As you’re busy prepping a turkey for eight, lounging around watching football, or trying to work off the extra calories through a round of Black Friday shopping, this Thanksgiving take a minute to remember a time before the holiday was synonymous with good deals and parades.
Most of us remember the basic story—Pilgrims came from England to Plymouth Rock in Massachusetts. They were seeking religious freedom, a new start in the New World. Though they encountered a tough winter upon their arrival, friendly Native Americans brought them food and the settlers rejoiced.
But we all knew that. How did Thanksgiving come to mean something more to us as a culture?
The Thanksgiving we know was not celebrated regularly until Abraham Lincoln’s time. In fact, before the 16th president declared it a national holiday on the last Thursday of every month, Thanksgiving was only sporadically celebrated.
Franklin Delano Roosevelt, 75 years later, was entreated to pull it back to the third Thursday of November. Why?

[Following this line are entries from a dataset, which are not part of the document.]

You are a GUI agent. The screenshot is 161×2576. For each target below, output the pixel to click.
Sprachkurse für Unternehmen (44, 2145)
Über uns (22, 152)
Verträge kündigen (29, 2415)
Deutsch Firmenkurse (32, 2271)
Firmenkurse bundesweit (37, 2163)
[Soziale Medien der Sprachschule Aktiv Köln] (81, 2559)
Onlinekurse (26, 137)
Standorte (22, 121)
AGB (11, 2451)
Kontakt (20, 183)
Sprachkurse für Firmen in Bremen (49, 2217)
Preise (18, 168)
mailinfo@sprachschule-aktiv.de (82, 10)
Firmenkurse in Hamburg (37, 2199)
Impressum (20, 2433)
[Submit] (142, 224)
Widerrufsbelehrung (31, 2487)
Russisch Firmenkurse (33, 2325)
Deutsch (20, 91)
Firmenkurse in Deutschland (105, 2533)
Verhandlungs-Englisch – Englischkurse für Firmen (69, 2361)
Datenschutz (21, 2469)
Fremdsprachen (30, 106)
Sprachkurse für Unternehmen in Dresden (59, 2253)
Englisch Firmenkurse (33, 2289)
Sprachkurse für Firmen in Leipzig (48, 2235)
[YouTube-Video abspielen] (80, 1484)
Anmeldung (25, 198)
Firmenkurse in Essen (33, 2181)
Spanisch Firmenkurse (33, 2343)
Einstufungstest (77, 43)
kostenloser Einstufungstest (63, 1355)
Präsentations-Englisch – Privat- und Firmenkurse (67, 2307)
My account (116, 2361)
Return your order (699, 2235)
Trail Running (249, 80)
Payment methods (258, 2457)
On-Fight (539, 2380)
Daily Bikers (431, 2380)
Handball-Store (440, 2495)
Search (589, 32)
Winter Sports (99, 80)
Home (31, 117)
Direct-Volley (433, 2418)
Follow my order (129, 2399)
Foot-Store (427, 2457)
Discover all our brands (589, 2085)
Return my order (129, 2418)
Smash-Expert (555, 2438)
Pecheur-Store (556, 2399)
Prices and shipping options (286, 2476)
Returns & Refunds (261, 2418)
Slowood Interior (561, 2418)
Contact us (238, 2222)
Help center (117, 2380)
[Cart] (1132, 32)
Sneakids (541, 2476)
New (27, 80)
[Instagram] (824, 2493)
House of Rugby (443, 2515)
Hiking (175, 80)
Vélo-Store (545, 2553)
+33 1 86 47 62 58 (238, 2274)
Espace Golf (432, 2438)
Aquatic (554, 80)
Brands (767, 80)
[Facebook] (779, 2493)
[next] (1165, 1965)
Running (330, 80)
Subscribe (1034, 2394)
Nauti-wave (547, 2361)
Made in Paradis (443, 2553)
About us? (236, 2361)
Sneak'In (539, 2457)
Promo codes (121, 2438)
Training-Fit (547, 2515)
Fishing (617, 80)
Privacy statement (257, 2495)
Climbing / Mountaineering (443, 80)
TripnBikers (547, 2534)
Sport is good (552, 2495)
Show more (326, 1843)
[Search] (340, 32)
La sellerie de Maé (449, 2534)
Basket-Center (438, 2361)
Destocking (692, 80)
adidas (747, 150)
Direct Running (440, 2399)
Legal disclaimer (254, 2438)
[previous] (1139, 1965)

Because retailers wanted to give consumers more time to go Christmas shopping.
After 1975, Philadelphians started to spread the use of the phrase “Black Friday” to describe the post-Thanksgiving foot-traffic, road congestion, and the point where retailers started to turn a profit—to be ‘in the black.’
So yes, today’s Thanksgiving means much more to us than a friendly feast and religious freedom. Some say it’s become too commercialized. But the Turkey Day changes over the years only reflect our changes as a country, and isn’t that alone something to celebrate this year?